* Jump comes despite stricter downpayment rules
* Sales surge on growing middle class, low interest rates
* Competition heating up with new Toyota, Daihatsu models
By Rieka Rahadiana
JAKARTA, Jan 18 (Reuters) - Indonesian auto sales surged 25 percent to a record in 2012 and look set to keep growing strongly this year as sharply rising wages and low interest rates encourage more consumers to swap two wheels for four.
The jump in annual sales to 1.1 million vehicles comes despite more stringent downpayment requirements. In December alone sales climbed 11.4 percent from a year earlier.
A key indicator of domestic consumer spending, auto sales have been emblematic of a sterling year for Southeast Asia’s biggest economy, although weakness in global demand for commodities has recently taken some shine off the country’s economic performance.
Automakers, however, are developing more affordable cars for the domestic market with the latest offerings from Toyota Motor Corp and Daihatsu Motor Co Ltd priced under $10,000 to compete with models from Nissan Motor Co and Tata Motors Ltd. Expectations are high for continued robust sales.
Bahana Securities estimates 18 percent growth in 2013 and 2014 though others say the pace of growth this year could slow due to regulatory efforts.
“There is downside risk from regulation noise as Jakarta’s provincial government is keen to tackle congestion,” said Adrian Joezer, an auto analyst at Mandiri Sekuritas, who predicts 10 percent growth this year.
The Indonesia Automotive Industry Association has forecast 2013 sales at 1.1 million vehicles.

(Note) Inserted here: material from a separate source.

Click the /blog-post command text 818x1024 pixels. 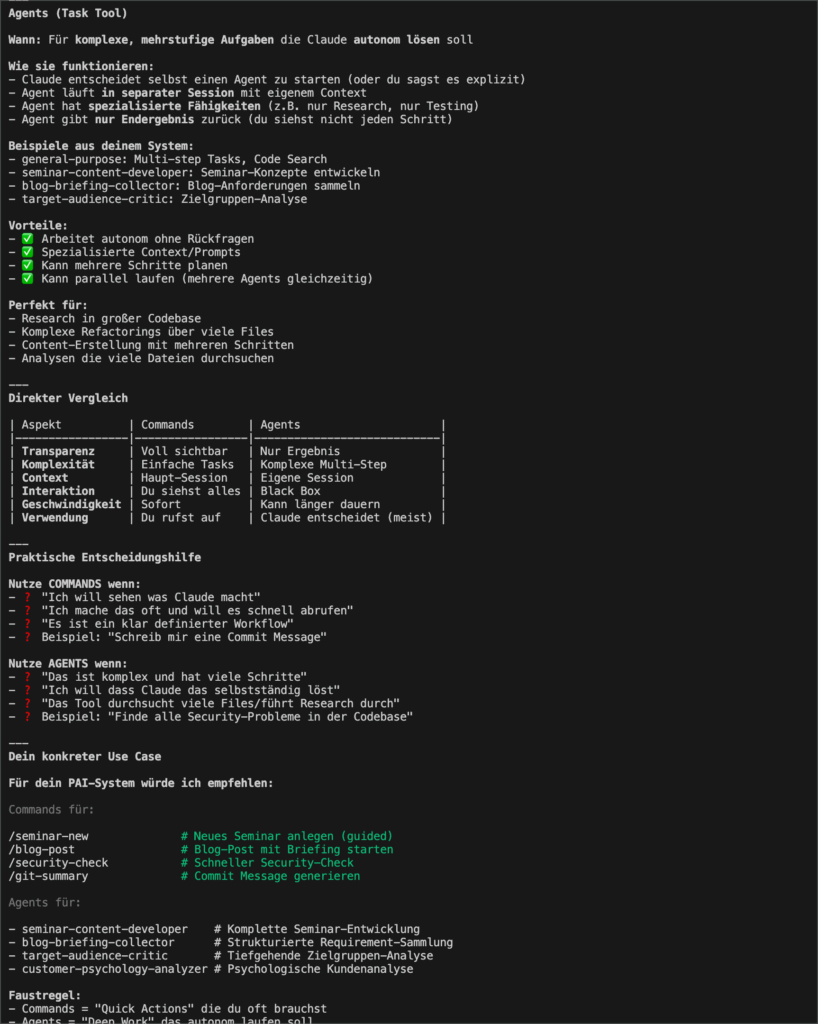(41, 849)
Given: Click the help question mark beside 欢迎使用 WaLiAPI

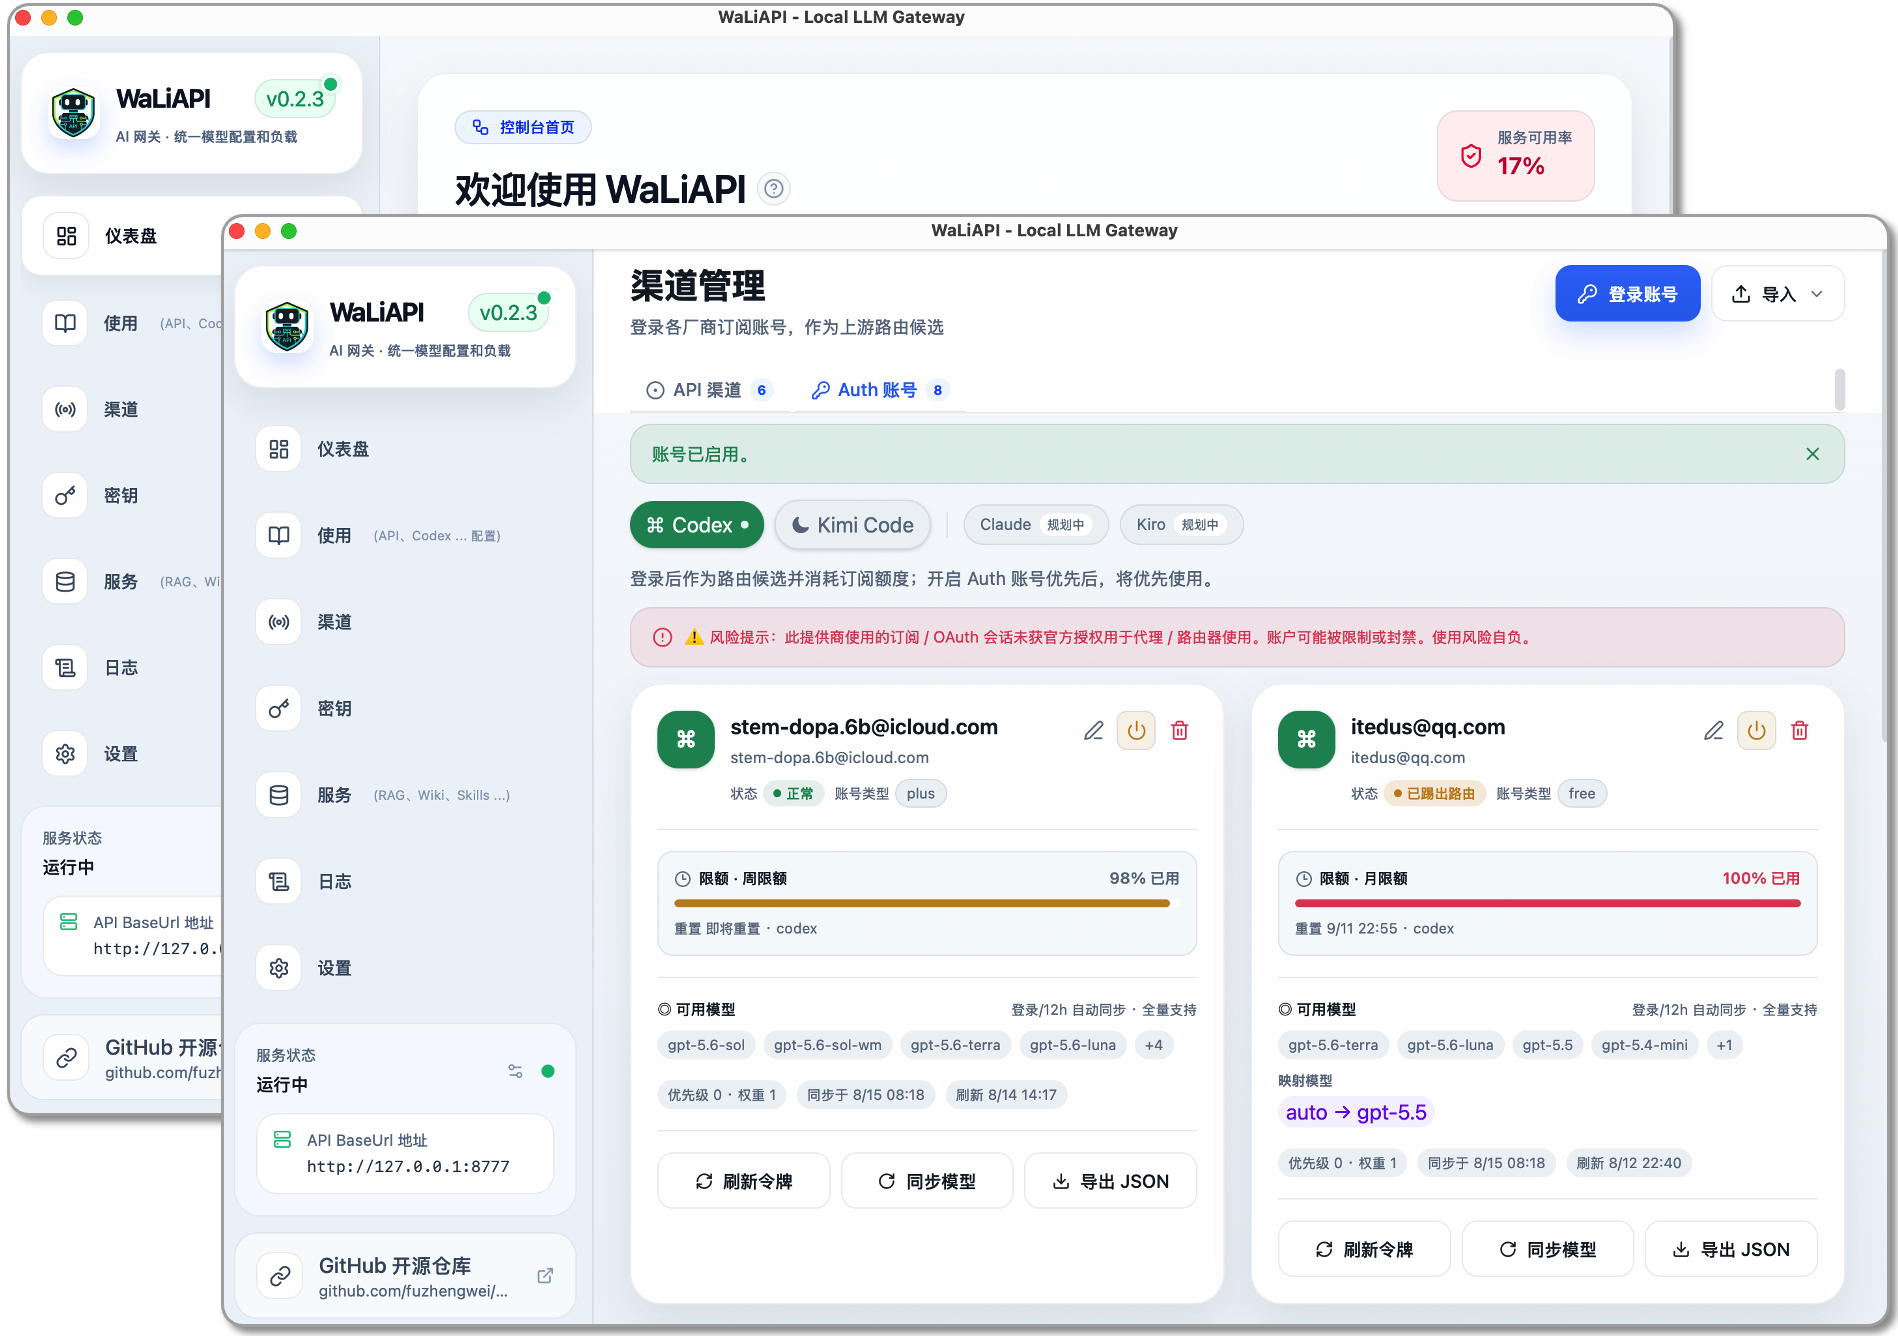Looking at the screenshot, I should pos(773,188).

“There are still impediments in 2013 which, according to our consideration, it will cause sales obstacles, such as government downpayment regulations and low commodity export prices,” Sudirman Maman Rusdi, chairman of the association told Reuters.
Industry leader Toyota led sales with 406,026 vehicles sold in 2012, accounting for a 36 percent market share.
The shift to autos has hit sales of motorbikes, which fell 12 percent last year to 7 million.